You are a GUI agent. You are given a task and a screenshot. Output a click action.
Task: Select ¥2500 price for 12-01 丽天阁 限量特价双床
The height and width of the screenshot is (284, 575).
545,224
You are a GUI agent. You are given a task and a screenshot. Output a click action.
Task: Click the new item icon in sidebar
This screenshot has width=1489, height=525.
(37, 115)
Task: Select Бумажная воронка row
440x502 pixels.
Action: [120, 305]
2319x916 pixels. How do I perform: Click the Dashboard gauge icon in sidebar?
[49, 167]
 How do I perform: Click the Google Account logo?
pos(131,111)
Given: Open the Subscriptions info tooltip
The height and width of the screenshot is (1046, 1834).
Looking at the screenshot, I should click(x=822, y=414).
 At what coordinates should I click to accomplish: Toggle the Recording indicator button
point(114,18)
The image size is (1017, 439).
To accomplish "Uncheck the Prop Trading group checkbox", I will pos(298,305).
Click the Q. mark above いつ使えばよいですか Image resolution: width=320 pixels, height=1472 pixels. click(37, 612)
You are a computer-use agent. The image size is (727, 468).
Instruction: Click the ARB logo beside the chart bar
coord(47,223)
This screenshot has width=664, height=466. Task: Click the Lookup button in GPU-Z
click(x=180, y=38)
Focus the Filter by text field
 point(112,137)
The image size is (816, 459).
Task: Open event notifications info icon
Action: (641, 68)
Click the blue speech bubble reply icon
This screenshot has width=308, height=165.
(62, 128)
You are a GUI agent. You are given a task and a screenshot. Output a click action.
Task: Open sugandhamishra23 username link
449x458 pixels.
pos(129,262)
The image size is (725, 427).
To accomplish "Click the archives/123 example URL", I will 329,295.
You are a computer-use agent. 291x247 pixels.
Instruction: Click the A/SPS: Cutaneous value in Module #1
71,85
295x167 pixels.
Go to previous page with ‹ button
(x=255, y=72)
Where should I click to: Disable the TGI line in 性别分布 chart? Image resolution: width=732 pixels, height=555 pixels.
***
- _Task prompt_:
Print out each line of the data exactly.

- _Result for this task_:
You are a GUI agent. You are given a task and a screenshot. Output a click action.
Task: Select ¥2500 price for 12-01 丽天阁 限量特价双床
The height and width of the screenshot is (284, 575).
545,224
You are a GUI agent. You are given a task and a screenshot. Output a click action.
Task: Click the new item icon in sidebar
This screenshot has width=1489, height=525.
(37, 115)
Task: Select Бумажная воронка row
440x502 pixels.
Action: [120, 305]
2319x916 pixels. How do I perform: Click the Dashboard gauge icon in sidebar?
[49, 167]
 How do I perform: Click the Google Account logo?
pos(131,111)
Given: Open the Subscriptions info tooltip
The height and width of the screenshot is (1046, 1834).
Looking at the screenshot, I should click(x=822, y=414).
 At what coordinates should I click to accomplish: Toggle the Recording indicator button
point(114,18)
The image size is (1017, 439).
To accomplish "Uncheck the Prop Trading group checkbox", I will pos(298,305).
Click the Q. mark above いつ使えばよいですか Image resolution: width=320 pixels, height=1472 pixels. click(37, 612)
You are a computer-use agent. The image size is (727, 468).
Instruction: Click the ARB logo beside the chart bar
coord(47,223)
This screenshot has width=664, height=466. Task: Click the Lookup button in GPU-Z
click(x=180, y=38)
Focus the Filter by text field
 point(112,137)
The image size is (816, 459).
Task: Open event notifications info icon
Action: (641, 68)
Click the blue speech bubble reply icon
This screenshot has width=308, height=165.
(62, 128)
You are a GUI agent. You are given a task and a screenshot. Output a click action.
Task: Open sugandhamishra23 username link
449x458 pixels.
pos(129,262)
The image size is (725, 427).
To accomplish "Click the archives/123 example URL", I will 329,295.
You are a computer-use agent. 291x247 pixels.
Instruction: Click the A/SPS: Cutaneous value in Module #1
71,85
295x167 pixels.
Go to previous page with ‹ button
(x=255, y=72)
Where should I click to: Disable the TGI line in 性别分布 chart? Image resolution: width=732 pixels, height=555 pixels.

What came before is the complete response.